Use of Robotic Gait Training in Hyperglycaemia-Induced Central Pontine Myelinolysis: A Case Report



myelinolysis, central pontine, robotics, gait disorders, rehabilitation


Objectives: To describe a rarely-seen cause of central pontine myelinolysis (CPM), and the benefits of application of robot-assisted gait retraining (RAGT) in a model of impairment-directed rehabilitation in the management of gait ataxia.

Study design: Case report.

Setting: Inpatient rehabilitation unit of tertiary hospital, Singapore.

Subjects: A 69-year-old male who presented with giddiness, cognitive impairment, and gait ataxia.

Methods: The patient underwent magnetic resonance imaging of the brain which revealed pontine hyper-intensity suggestive of CPM. His diagnostic work-up revealed significant hyperglycaemia.

Results: He underwent treatment for his metabolic derangements and was referred for rehabilitation. We added robot-assisted gait training in the treatment of his ataxia. He was able to ambulate independently subsequently and was discharged uneventfully.
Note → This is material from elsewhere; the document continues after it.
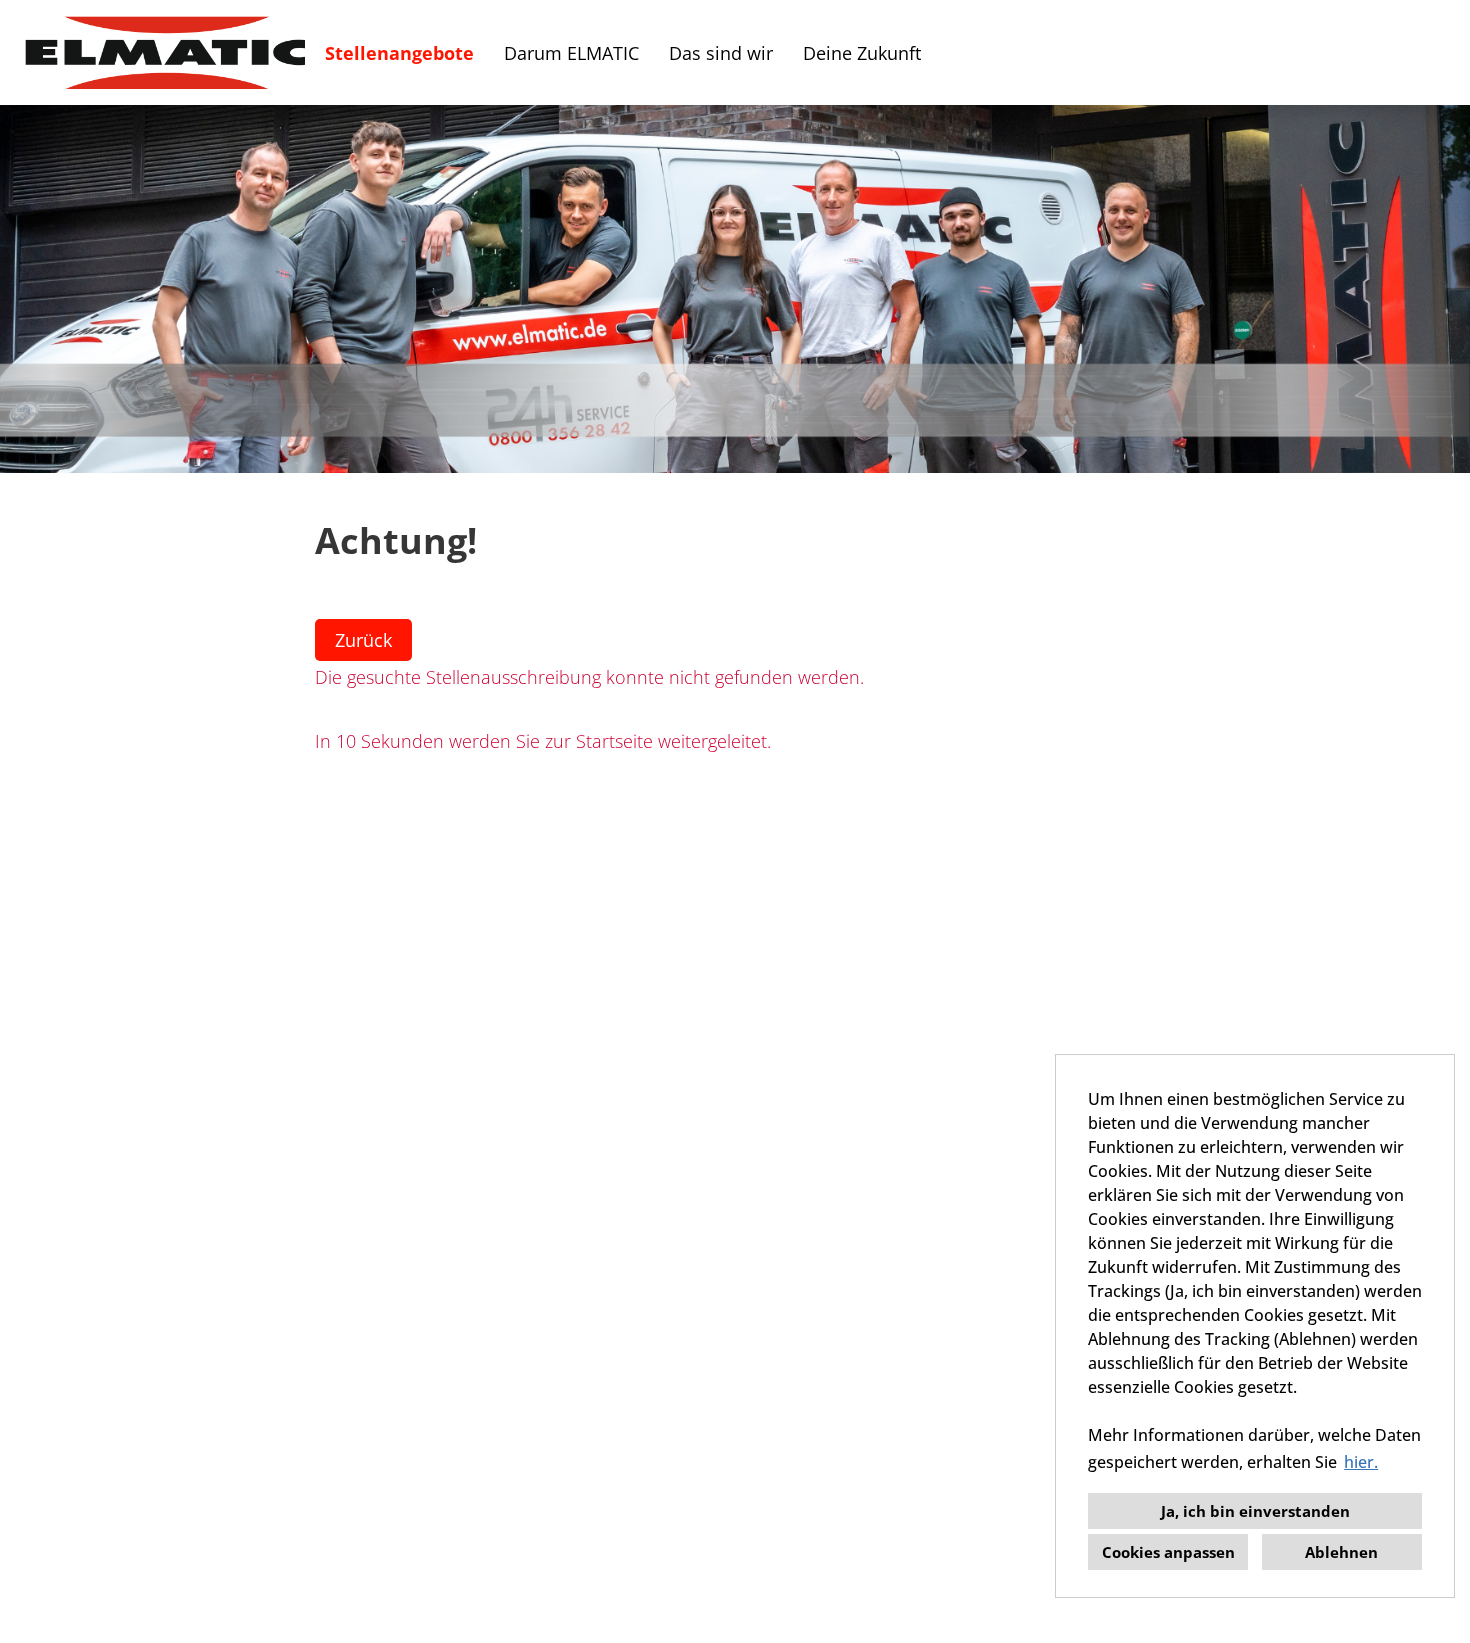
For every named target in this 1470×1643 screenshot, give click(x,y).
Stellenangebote (399, 53)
Conclusion: CPM is an uncommon but disabling condition typically seen in rapid correction of hyponatraemia. In our patient this was caused by hyperglycaemia, which likely drives the same osmotic derangements that leads to the dramatic impairments that characterise this condition. Rehabilitation of hyperglycaemia-induced CPM has yet to be described but the condition is becoming more frequently recognised in clinical practice. In addition, given the benefits of RAGT in gait ataxia, there is great potential in the role that RAGT can play in the exploration of best practices beyond CPM in a model of impairment-directed therapy in future.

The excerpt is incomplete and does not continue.